For #PlaySmelter 2017, we’re interviewing some of the great actors, writers, designers, producers, and key creatives involved in building our annual festival of new work.
Sarah Gartshore is an emerging playwright from St. Joseph Island who lives in Sudbury. Her play, Debwewin (Truth), will be read at this year’s #PlaySmelter Festival.
Sarah’s intention, as a playwright, is to offer a platform for voices from the margins. Her play Survivance has received dramaturgical support, a workshop and reading with Pat The Dog Theatre Creation. Survivance will be work-shopped in Stratford with Muriel Miguel, renowned playwright, director and founder of Spider Woman Theatre in New York. Survivance was performed during Shkagamik-Kwe’s National Aboriginal Day celebration at Sudbury Theatre Centre and an excerpt was performed at Native Earth Performing Arts in Toronto during their Weesageechak Begins To Dance Festival, as part of it’s Animikiig Creators offering. Sarah is currently writing ArmHer, a CCA funded, multi-year collaboration with Myths and Mirrors and community members with lived experience in sex work. Sarah is also developing POW!, a play for and about Aboriginal youth, funded by OAC’s Theatre Creators Reserve.
1. Part of the pain experienced by survivors of the residential schools was not being believed. Even after the Commission, there have been accounts of deniers and apologists, most recently the controversy over Senator Lynn Beyak’s comments. Your piece seems to gesture to large and important questions that hovered over the Commission, like whose truth counts and how is it disclosed; even the title, Debwewin (‘truth’ in Ojibwe) suggests that there is always some kind of translation involved in acts of truth-telling or bearing witness. Can you say more about this?
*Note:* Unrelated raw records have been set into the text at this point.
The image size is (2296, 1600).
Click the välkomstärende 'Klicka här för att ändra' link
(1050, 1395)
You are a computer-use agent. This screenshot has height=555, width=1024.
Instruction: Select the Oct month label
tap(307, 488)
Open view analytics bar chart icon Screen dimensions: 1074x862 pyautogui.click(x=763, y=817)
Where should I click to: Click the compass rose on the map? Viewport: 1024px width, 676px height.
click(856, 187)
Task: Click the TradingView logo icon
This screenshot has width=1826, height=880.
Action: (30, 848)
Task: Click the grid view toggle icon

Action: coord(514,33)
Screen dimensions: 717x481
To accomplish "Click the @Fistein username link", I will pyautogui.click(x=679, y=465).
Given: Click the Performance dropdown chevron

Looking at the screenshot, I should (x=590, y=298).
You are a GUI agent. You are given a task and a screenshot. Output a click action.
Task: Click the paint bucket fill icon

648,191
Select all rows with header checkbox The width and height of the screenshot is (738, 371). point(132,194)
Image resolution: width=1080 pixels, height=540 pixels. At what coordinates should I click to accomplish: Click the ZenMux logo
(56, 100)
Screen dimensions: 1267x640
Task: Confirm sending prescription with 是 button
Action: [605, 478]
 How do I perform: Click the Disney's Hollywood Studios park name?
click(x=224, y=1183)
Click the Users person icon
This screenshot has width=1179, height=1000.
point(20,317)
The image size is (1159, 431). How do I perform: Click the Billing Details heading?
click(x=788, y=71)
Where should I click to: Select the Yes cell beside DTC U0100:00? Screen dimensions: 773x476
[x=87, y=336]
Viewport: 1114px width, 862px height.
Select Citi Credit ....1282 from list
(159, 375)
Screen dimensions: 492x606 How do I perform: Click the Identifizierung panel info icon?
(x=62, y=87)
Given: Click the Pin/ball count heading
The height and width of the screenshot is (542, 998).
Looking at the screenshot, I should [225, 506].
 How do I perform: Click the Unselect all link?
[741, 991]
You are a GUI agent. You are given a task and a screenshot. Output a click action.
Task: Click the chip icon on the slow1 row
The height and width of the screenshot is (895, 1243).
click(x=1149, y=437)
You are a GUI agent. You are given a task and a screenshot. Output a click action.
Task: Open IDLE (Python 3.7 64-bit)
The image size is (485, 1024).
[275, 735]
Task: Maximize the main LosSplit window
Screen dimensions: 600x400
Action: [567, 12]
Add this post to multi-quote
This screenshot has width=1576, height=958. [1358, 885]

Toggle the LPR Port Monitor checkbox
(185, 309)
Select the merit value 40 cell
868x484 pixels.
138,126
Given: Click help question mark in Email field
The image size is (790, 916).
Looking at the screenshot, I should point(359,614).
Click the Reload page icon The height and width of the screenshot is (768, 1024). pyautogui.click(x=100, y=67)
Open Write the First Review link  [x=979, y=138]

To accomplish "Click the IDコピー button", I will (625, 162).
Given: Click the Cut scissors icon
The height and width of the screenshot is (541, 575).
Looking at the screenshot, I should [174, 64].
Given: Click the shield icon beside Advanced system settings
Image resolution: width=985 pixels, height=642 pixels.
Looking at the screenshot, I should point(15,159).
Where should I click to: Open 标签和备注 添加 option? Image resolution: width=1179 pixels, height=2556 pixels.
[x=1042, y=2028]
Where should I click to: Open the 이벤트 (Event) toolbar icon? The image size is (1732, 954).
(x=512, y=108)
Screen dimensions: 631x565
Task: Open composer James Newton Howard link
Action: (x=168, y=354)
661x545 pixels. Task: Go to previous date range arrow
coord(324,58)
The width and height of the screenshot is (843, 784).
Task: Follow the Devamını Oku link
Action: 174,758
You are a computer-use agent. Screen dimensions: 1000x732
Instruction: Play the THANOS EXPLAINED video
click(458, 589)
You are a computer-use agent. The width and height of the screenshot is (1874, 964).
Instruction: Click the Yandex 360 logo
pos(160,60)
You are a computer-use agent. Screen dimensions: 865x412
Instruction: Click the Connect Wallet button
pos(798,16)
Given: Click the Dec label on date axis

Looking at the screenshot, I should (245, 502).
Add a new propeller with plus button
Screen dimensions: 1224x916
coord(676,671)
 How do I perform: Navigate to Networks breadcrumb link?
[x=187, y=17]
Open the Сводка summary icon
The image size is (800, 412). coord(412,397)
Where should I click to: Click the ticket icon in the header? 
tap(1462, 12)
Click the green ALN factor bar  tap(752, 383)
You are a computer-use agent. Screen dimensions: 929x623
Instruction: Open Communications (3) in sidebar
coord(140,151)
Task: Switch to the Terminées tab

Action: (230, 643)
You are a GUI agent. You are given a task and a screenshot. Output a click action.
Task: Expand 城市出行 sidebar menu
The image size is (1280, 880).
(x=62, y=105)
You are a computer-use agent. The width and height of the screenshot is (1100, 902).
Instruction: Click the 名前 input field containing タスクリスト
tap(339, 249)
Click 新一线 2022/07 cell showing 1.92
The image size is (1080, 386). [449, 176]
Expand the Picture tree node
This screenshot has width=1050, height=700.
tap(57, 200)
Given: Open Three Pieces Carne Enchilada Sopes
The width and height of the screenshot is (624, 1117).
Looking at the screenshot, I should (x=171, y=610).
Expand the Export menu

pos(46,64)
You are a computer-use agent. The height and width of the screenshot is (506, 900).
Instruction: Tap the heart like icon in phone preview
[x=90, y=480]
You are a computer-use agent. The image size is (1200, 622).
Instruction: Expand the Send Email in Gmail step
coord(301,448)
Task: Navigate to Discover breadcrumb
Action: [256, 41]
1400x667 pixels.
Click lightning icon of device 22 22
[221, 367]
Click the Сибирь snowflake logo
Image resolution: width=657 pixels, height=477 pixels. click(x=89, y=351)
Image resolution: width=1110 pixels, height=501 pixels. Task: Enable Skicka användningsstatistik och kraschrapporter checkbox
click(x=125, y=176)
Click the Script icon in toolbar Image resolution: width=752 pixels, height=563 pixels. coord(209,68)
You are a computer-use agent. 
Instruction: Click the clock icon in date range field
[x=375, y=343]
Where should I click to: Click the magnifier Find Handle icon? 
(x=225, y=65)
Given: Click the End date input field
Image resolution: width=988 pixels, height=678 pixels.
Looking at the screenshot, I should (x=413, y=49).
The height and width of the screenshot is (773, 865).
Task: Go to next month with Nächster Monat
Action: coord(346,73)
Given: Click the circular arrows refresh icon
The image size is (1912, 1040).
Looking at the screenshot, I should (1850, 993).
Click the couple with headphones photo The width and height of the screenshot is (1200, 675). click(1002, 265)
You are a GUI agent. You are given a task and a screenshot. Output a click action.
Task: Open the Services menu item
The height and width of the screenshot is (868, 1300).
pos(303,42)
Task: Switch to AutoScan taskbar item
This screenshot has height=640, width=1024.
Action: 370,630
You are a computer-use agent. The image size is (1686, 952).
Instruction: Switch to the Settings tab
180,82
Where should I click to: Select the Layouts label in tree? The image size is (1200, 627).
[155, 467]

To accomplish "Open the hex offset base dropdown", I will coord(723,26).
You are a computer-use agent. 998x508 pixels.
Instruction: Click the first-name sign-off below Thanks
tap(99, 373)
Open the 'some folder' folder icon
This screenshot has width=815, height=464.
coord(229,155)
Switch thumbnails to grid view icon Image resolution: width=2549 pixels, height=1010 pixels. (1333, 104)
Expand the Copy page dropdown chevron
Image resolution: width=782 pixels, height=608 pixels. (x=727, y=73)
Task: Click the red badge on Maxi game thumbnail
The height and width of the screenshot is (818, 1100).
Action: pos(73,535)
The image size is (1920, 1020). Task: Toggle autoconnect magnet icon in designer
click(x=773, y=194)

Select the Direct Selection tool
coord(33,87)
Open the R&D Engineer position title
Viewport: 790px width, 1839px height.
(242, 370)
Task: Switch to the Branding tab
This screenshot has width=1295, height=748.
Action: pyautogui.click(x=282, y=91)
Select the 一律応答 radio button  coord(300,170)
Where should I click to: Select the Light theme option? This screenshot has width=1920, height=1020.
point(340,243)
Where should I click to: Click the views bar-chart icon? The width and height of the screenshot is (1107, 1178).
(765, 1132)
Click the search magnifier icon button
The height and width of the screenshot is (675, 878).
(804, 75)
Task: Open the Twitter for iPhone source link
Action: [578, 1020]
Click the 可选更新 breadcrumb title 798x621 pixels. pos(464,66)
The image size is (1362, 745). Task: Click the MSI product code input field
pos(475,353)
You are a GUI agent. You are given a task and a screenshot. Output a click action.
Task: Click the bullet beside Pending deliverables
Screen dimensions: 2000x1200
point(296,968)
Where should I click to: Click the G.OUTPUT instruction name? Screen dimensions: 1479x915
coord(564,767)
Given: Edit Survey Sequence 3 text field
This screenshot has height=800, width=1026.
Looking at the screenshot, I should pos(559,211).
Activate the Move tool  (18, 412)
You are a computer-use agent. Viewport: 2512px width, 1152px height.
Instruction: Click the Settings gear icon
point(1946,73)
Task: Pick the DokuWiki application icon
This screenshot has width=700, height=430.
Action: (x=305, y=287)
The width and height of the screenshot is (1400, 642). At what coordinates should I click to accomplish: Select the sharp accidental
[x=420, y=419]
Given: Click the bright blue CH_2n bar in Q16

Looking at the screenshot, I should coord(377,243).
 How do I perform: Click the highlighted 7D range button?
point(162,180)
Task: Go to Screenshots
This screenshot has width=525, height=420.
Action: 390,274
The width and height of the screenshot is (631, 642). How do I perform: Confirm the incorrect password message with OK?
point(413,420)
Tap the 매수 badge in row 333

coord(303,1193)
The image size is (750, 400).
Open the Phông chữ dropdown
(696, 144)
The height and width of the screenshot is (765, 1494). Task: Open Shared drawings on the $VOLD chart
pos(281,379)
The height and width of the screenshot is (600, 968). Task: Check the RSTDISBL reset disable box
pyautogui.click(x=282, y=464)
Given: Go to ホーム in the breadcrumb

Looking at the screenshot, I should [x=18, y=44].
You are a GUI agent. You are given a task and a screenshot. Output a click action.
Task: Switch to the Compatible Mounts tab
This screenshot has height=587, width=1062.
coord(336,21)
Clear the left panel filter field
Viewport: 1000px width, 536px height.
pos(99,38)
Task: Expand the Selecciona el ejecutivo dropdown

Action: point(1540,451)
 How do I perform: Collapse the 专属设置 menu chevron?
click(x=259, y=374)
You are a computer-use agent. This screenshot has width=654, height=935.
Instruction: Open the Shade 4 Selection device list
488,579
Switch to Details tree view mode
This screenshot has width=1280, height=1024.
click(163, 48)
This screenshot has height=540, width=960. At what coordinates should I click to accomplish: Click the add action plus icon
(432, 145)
Well, to be honest, I added the ‘truth’ part so people who don’t know what Debwewin means would have some understanding. Debwewin is one of our Seven Grandfather Teachings and so I don’t take that title lightly. I’m learning Ojibway and to hear that word, Debwewin, in the mouths of treaty people (which is all of us) makes my heart happy. The title of my play comes from the whole concept of truth and reconciliation. I feel like many people want to rush to reconciliation and feel that they are ready for that when the reality is that we are just beginning to hear and understand the truth of what happened on Turtle Island over the last one hundred and fifty years. All one has to do is read the comments on a post about anything to do with Indigenous people standing up for themselves and you’ll see we are very much at the beginning… nowhere near reconciliation.
2. You speak of a rising collective Indigenous voice across Canada, but I’m interested to hear your thoughts on how it’s emerging in Sudbury/northern Ontario, particularly in the arts.
I think that it’s hip to be Indigenous right now (at least it’s profitable) unless you’re actually Indigenous, so we’re seeing a lot of push to get our work out there. It’s something that us in the arts are trying to navigate… when you’re just happy to get work, it’s hard to say no, so we’re having to do a lot of supporting of one another and questioning the intention behind the organizations who have taken a sudden interest in our work. I can speak to what’s happening in Sudbury and with my work in particular. Pat The Dog has supported and promoted my work since before they realized I was Indigenous and I am beyond grateful to Lisa and Matt. Quite simply, I wouldn’t be a playwright without them. I’m fortunate that I have built relationships over the years in the Sudbury arts community with artists who are wonderful to work with, whether it’s acting, directing, photography, film, tech… the Sudbury arts community is a wildly talented, supportive bunch of people.
3. Does your writing integrate Indigenous storytelling practices? Having worked with playwright development centres like Pat the Dog, have you ever found such practices at odds with standard dramaturgical models (e.g., action-driven, linear narrative, the two-act play, etc.)?
My work is at odds with every standard model of playwriting. The style that I write in is very much about story telling and heavy with individual monologues. Anishinaabe are Story Tellers and so I think the way I write comes from my family and the way my Grandfather would tell us stories. I’m very fortunate that neither Matt or Lisa tried to change the way I told a story. They never said ‘a little heavy on the monologues Gartshore’ even though everyone else did! And since they were central to me feeling like I was a playwright and were there to nudge me along, if they had said that, I think it would have been devastating. I feel like I am a baby story teller largely because I still have to write my stories down. I feel that I am too attached to grammar, sentence structure etc (although I do play a lot with it and try to shake it up) and will feel like a bonafide Story Teller when I am able to remember and tell the stories and not depend on my computer.